La medicina, tal vez a sido la ciencia que más ha llamado la atención de cualquier persona en este mundo; es algo cercano a la magia. Varias veces se ha escuchado la frase “el cuerpo humano es la máquina más compleja que existe”, por ende, los médicos son personas excepcionales al poder “arreglar” o en dado caso “salvar” esa máquina.

¿Tanta es la curiosidad de las personas por todo lo relacionado con la medicina? ¡Claro que sí! Tenemos la evidencia justo frente a nuestros ojos. Los programas de televisión son la mejor evidencia: Dr. House, ER, Emergencia, Sala de urgencias: historias reales, Doogie Howser, The good doctor, etcétera.

Muchos han soñado con querer ser médicos, juguetes Mi alegría lo evidencia con sus juguetes basados en el ser médico o técnico de urgencias. El sueño de ser alguien que ha sido admirado siempre, no importando la cultura, es de llamar la atención. 

Tampoco podemos negar que también, lo que llama mucho la atención son las noticias amarillistas basadas en la medicina, claro está, que funcionan bien gracias al gran morbo que siempre hemos tenido los mexicanos por ese tema. El mexicano promedio es muy morboso, y si le agregamos hechos médicos, perfecto, ahí los van a tener viendo qué pasó.

Resulta interesante ver la facilidad con que la gente cae ante la información alarmista (amarillista) y falsa, con respecto al área médica, ¿por qué es tan fácil que la gente caiga en esas falacias?
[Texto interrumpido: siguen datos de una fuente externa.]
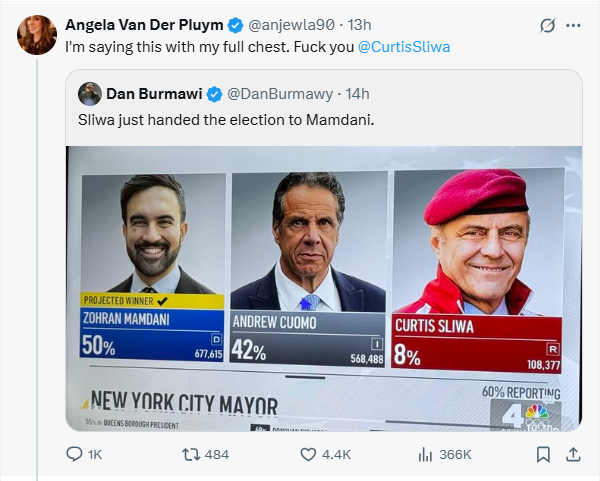Repost this tweet using the retweet icon
This screenshot has width=600, height=481.
(x=187, y=454)
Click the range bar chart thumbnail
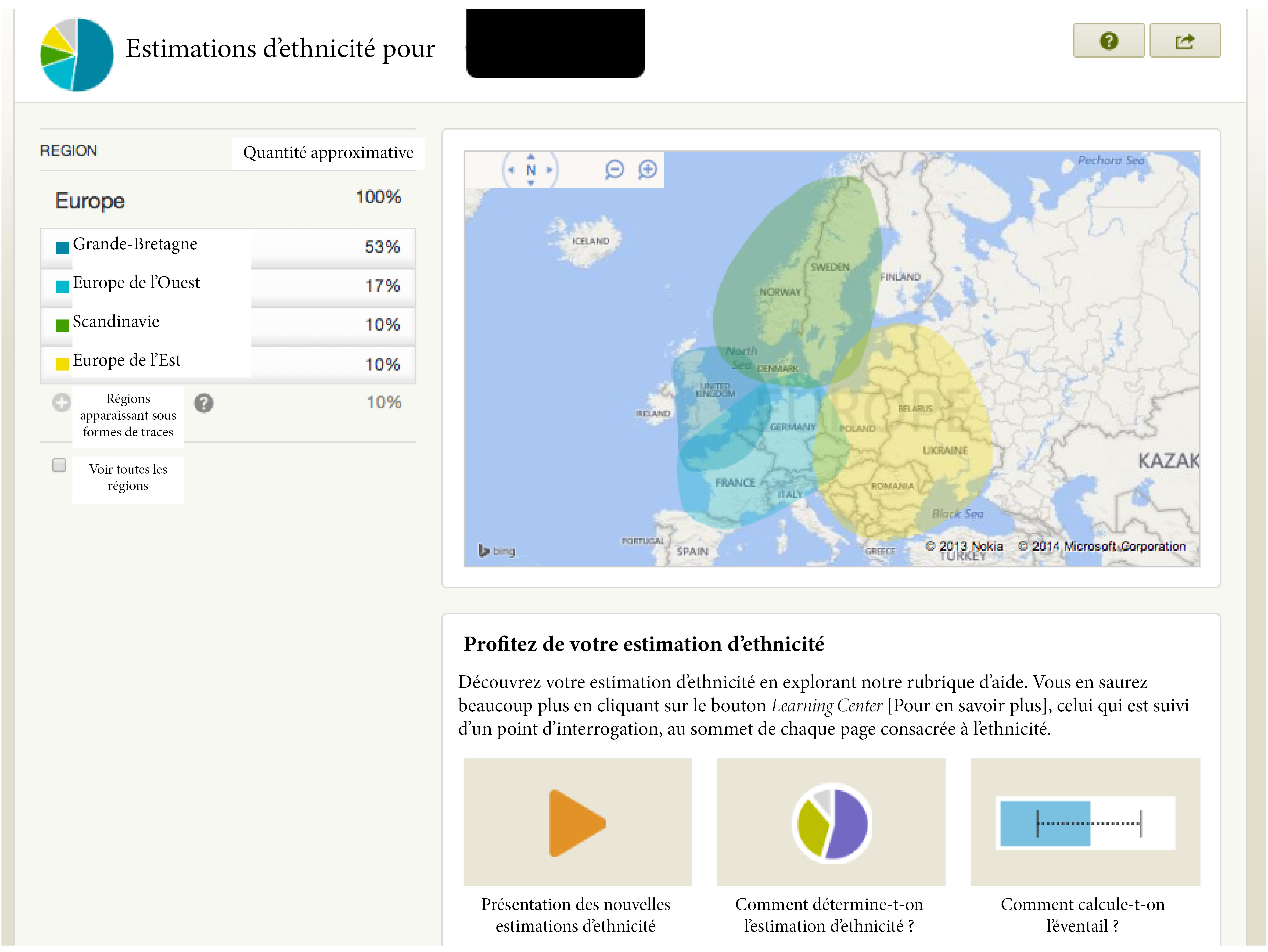The image size is (1268, 952). (x=1085, y=822)
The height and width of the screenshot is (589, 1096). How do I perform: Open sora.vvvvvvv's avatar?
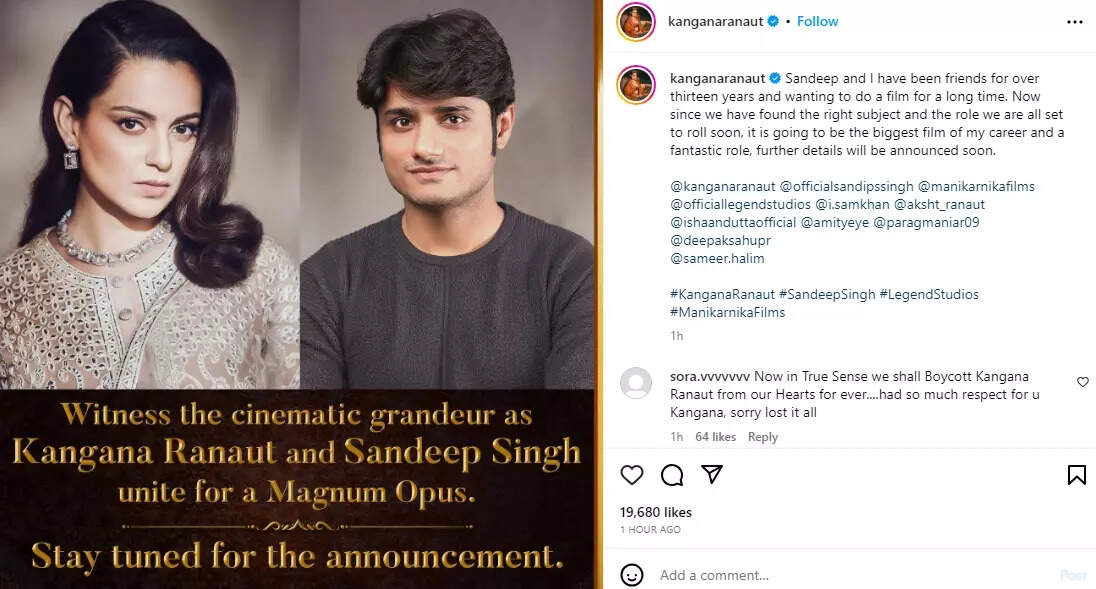pos(635,383)
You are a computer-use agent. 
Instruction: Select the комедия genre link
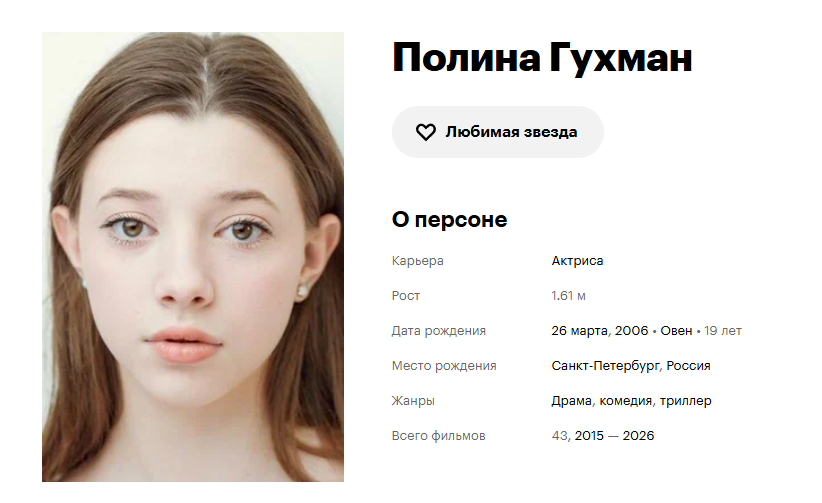625,401
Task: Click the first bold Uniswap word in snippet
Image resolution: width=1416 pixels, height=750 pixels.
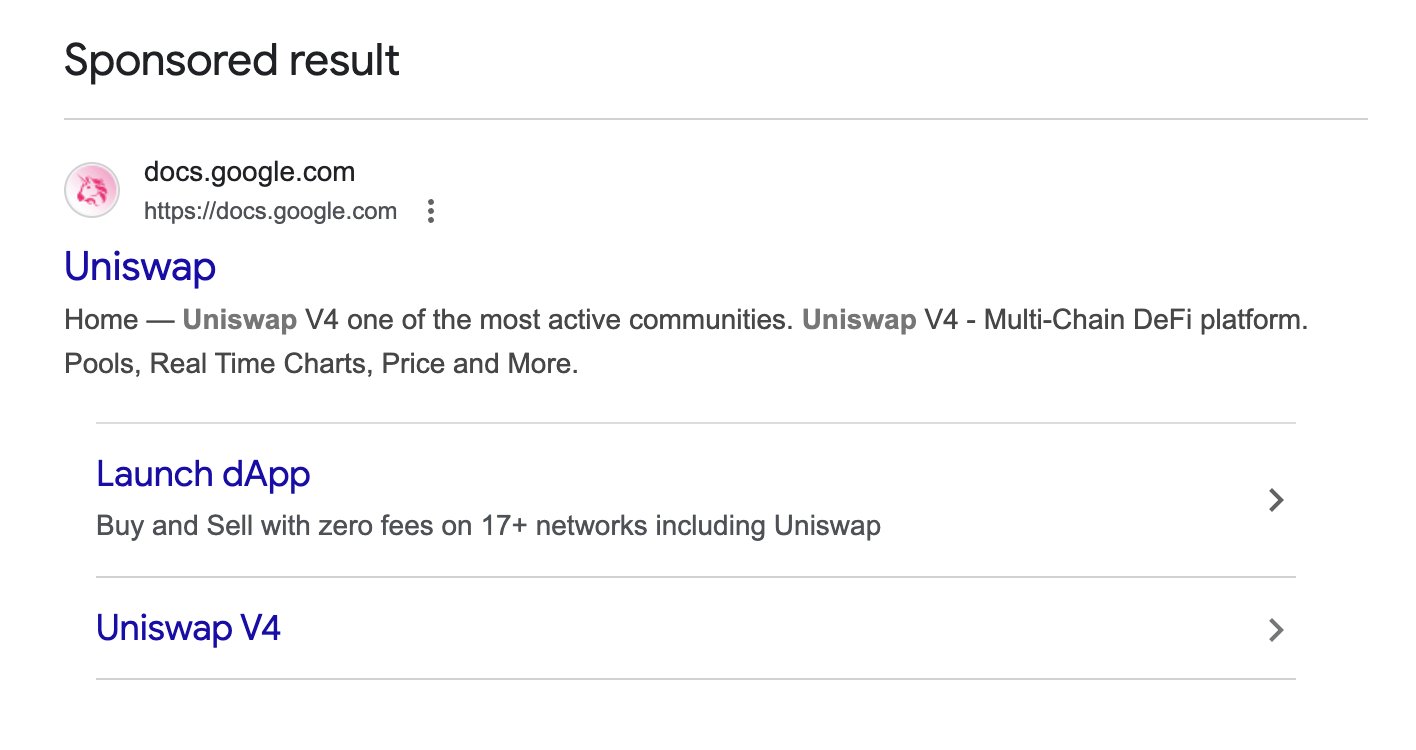Action: (240, 321)
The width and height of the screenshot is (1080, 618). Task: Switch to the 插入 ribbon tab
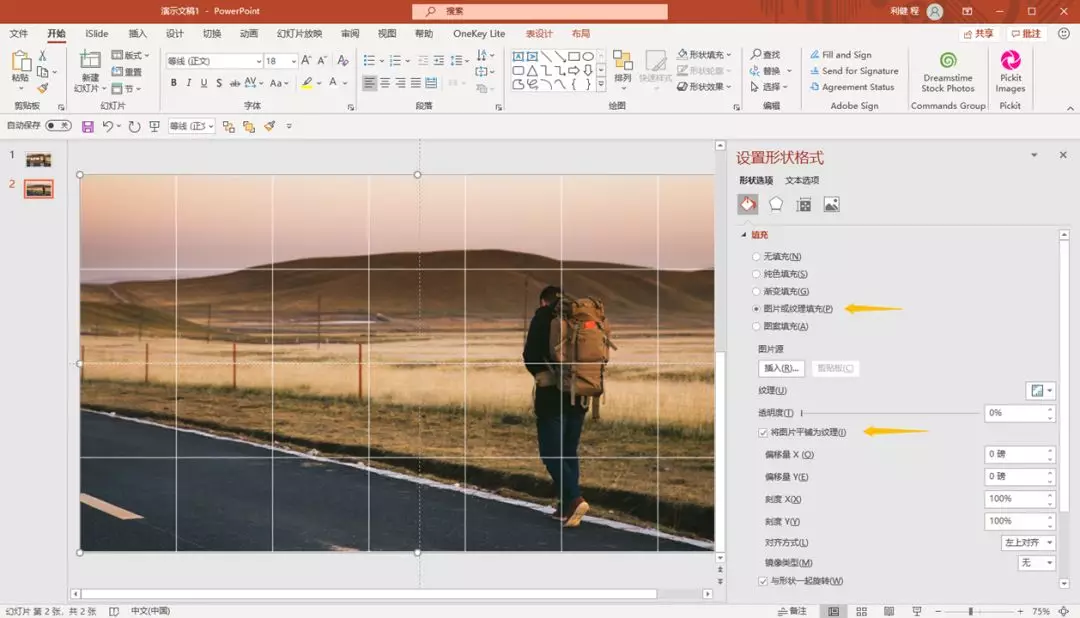tap(137, 33)
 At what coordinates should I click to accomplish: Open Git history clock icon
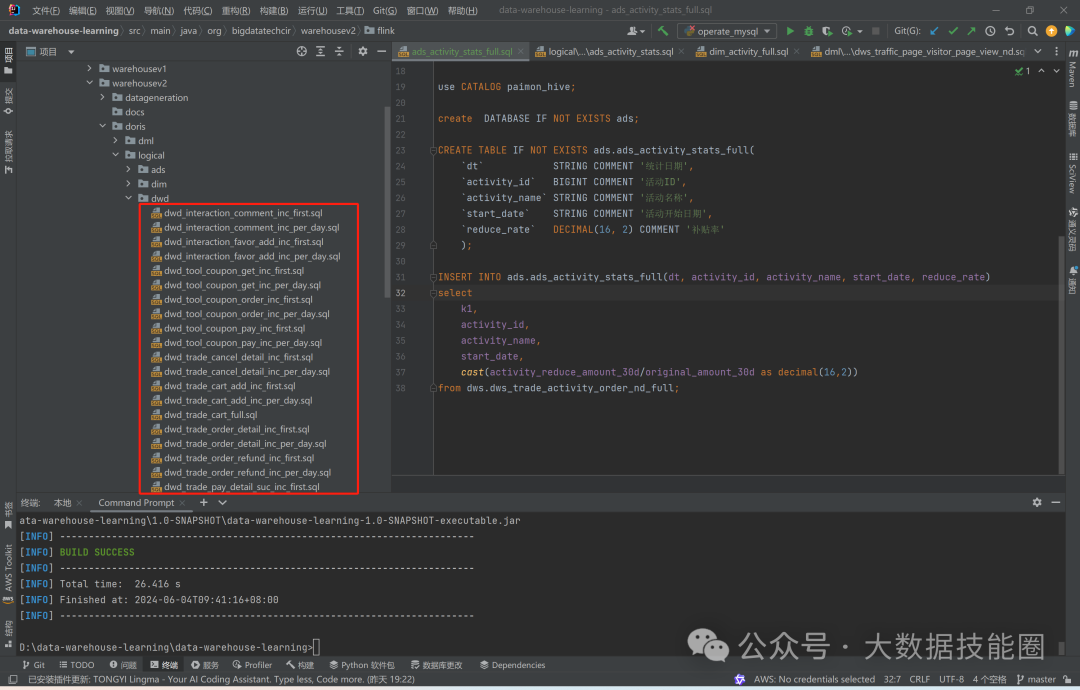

No es tan simple, ni tampoco tan complejo. Existe un fenómeno conocido como “Dr. Google“, las personas suelen buscar en Internet datos e información sobre su enfermedad o sus síntomas antes de acudir a la consulta médica, hecho que provoca que muchos pacientes se dejen llevar por la desinformación y desconfíen de lo que les dice su médico tratante; está es una situación que puede llegar a comprometer gravemente la salud del paciente.

Resulta curioso que les gustaría ser médicos, pero no estudian medicina, no investigan o averiguan (aunque sea para entender los hechos), Google es más fácil y digerible, grave error.

Como resultado tenemos los bulos médicos (Bulo, Noticia falsa que se difunde, generalmente, con el fin de perjudicar a alguien. Oxford) y cadenas de información “verificada” que son difundidos a través de las redes sociales, mayormente por Whatsapp. Al hacer uso de mensajes con la leyenda <reenviado muchas veces>, provocan que las personas den por hecho que al ser compartido por miles de personas, es verdadero; aquí aplica la frase del alemán Joseph Goebbels, quien fuera ministro de Ilustración Popular y Propaganda de Hitler “una mentira repetida mil veces, se convierte en una verdad”.

Tomemos el caso de la Dra. Laurie Ann Ximénez Fyvie, quien insiste en repetir una y otra vez, a través de diversos medios de comunicación y redes sociales, que los hospitales con capacidad de recibir pacientes graves por Covid-19 (intubados UCI) están saturados. El público al leer este bulo mediático, puede caer en la mentira y entrar en un estado de alarma, y por lo mismo, no darse  cuenta que el engaño radica en que no da el número de camas que realmente están destinadas por hospital a este tipo de pacientes. En algunos hospitales, solo se cuenta con dos camas para pacientes intubados, otros pueden contar con 10, 20 o más camas, de acuerdo a su capacidad y especialidad del mismo; es decir, da la información sesgada para crear un efecto negativo y hacer creer que las cosas van muy mal.

Ejemplos de bulos médicos hay muchos: las vacunas, con sus muchos videos e información en las redes y los publicaciones antivacunas; el cáncer en niños, diciendo que no hay y que se mueren; la negación para las pruebas Covid-19, que nos compraron, que no quieren hacerlas; nos matan en los hospitales, nos sacan los órganos vitales, nos roban los cuerpos, el covid-19 no existe, los tratamientos con medicamentos no sirven, cloro en gotas, tés milagrosos, que si las aspirinas, el jengibre, el jugo de limón … ¡WOW! terminan sumiendo a las personas en un mar de dudas, desconfianza y miedo infundado. ¿Abrumador, verdad?

La única manera que tenemos de evitar caer en estas noticias falsas y amarillistas médicas, es consultando sitios oficiales de Sector Salud y Gobernación. No dejarnos llevar por encabezados y leer toda la noticia, revisar bien la información que se proporciona a través de las redes, y dudar de la veracidad de cadenas infinitas virales que nos comparten las vecinas, tías, primos y amigos por mensajes de texto, Whatsapp, facebook, Telegram o Messenger.

Evitemos en lo posible compartir esas fake news, no contribuyamos a difundir esa desinformación mediática y volvernos parte del problema.